• What to produce
Count how many lines in the entries below contain the string "Open", matching uppercase and lowercase exactly, and reply with only that number.

• Entries for finding displayed items
* * * *
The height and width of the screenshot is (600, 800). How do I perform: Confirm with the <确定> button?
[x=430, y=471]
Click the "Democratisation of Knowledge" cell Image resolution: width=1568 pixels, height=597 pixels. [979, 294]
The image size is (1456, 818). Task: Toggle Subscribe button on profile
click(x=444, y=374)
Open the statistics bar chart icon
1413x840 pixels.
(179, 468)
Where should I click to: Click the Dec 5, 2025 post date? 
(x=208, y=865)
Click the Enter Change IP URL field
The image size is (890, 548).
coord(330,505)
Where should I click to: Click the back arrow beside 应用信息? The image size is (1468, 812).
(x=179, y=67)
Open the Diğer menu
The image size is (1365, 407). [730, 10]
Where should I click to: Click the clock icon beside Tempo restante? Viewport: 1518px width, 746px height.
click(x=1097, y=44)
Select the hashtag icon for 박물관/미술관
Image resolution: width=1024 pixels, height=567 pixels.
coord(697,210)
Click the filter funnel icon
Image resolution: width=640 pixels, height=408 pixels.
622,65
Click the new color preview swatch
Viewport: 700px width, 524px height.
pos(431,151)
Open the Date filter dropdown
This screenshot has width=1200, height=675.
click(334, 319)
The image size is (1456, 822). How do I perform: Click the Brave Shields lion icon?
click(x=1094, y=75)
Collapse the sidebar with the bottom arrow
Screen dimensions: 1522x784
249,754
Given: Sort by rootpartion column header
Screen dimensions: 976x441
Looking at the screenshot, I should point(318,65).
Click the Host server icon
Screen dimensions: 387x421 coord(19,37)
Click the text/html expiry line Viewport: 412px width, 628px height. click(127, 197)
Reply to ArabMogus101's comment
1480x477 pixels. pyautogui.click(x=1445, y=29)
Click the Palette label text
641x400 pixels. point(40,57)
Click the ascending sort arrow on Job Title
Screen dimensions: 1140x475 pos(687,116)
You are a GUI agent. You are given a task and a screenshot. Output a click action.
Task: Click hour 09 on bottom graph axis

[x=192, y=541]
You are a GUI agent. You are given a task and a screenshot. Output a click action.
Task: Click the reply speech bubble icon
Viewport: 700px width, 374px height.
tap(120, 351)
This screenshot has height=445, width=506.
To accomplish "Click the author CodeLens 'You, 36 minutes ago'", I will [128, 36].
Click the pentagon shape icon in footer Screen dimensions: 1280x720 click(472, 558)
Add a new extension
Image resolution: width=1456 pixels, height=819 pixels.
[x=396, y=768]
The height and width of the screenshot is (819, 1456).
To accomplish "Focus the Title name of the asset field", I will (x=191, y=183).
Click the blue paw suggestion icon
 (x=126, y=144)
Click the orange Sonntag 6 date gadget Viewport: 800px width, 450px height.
* * * *
• Worked solution
3